Etik se sentó con las piernas cruzadas en el piso del hospital, esperando ansiosamente a que su hija recuperara el conocimiento después de quedar atrapada en uno de los desastres de estadios más mortíferos en la historia del fútbol mundial.
«Era su primera vez (en un partido)», dijo Etik, conteniendo las lágrimas frente a la unidad de cuidados intensivos del hospital Saiful Anwar en el centro de la ciudad de Malang, en el este de Indonesia.
Su hija Dian Puspita, de 21 años, fue uno de los espectadores que tuvo un encuentro cercano con la muerte después de que la policía lanzara gases lacrimógenos contra las terrazas abarrotadas para sofocar una invasión de la cancha, lo que provocó que los fanáticos aterrorizados corrieran hacia las salidas.
La estampida y el caos resultantes dejaron al menos 125 muertos y más de 300 heridos.

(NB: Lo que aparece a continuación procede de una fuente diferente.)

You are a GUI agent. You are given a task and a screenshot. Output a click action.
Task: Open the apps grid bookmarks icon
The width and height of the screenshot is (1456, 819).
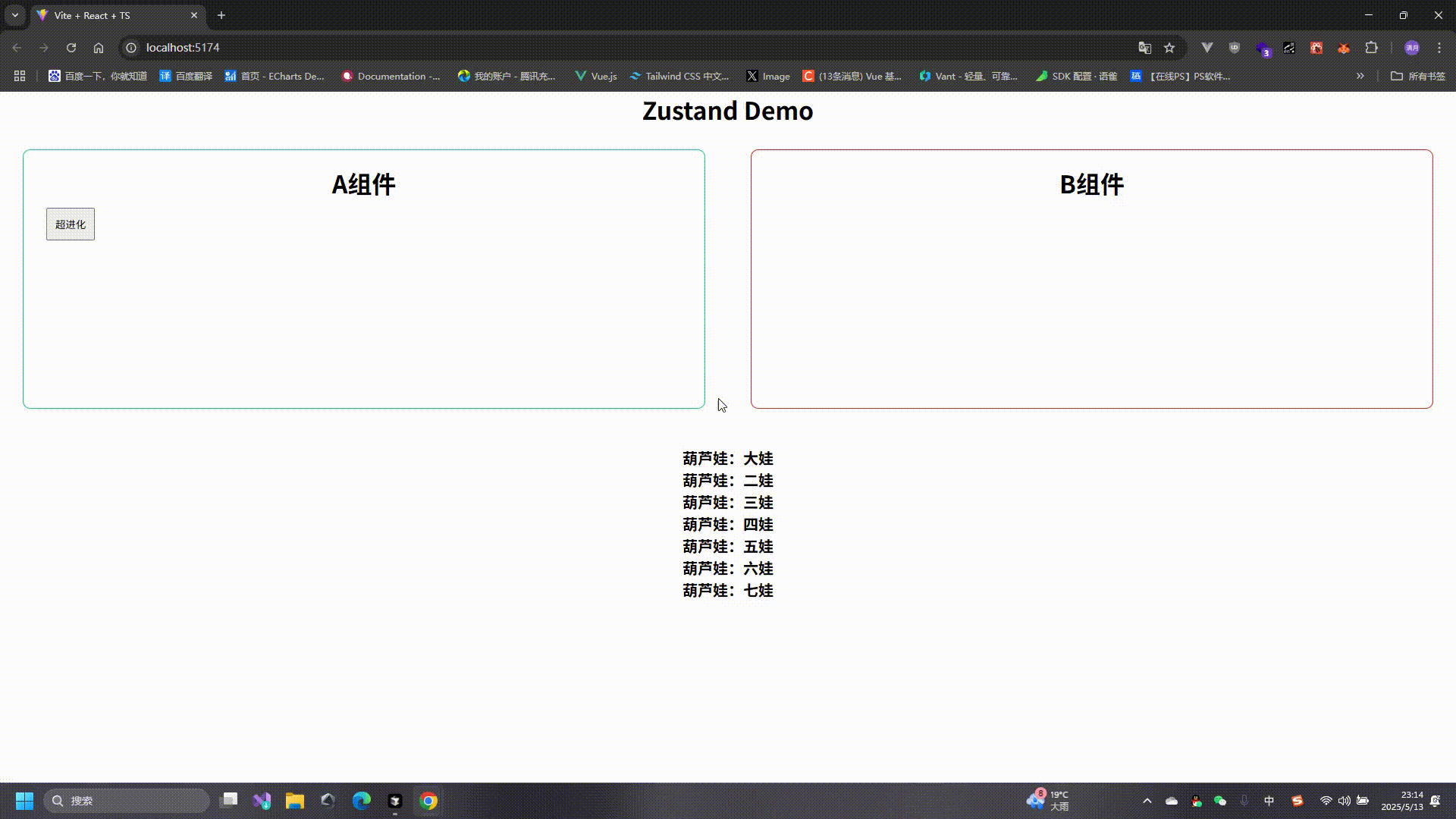click(x=20, y=76)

Etik, que como muchos indonesios tiene un solo nombre, se preocupó cuando su hija no regresó a casa.
«La llamé pero no contestó», dijo.
Se apresuró al hospital después de que la amiga de Puspita le contó lo que había ocurrido, y se dirigió de inmediato a la sala de emergencias para ver a su hija, que yacía en una cama con el hombro roto y la cara roja e hinchada.
«No pensé que esto sucedería», dijo Etik, quien esperó 12 horas en el hospital el domingo.
Los fanáticos enojados del club de fútbol Arema habían invadido el campo después de perder ante sus feroces rivales Persebaya Surabaya, lo que provocó la respuesta de la policía, que fue ampliamente criticada.
En el mismo hospital, Irgi Firdiansah, de 20 años, recuerda haber salvado a Puspita de las oleadas de espectadores, mientras ambos luchaban por sobrevivir a la estampida.
«Estaba lleno de humo. No podía ver nada», dijo, mientras las lágrimas corrían por su rostro.
Firdiansah dijo que el gas lacrimógeno parecía estar dirigido directamente a los espectadores, y que cuando la gente entró en pánico, lo empujaron y «no pudo moverse» cuando quedó atrapado en la multitud para huir del estadio.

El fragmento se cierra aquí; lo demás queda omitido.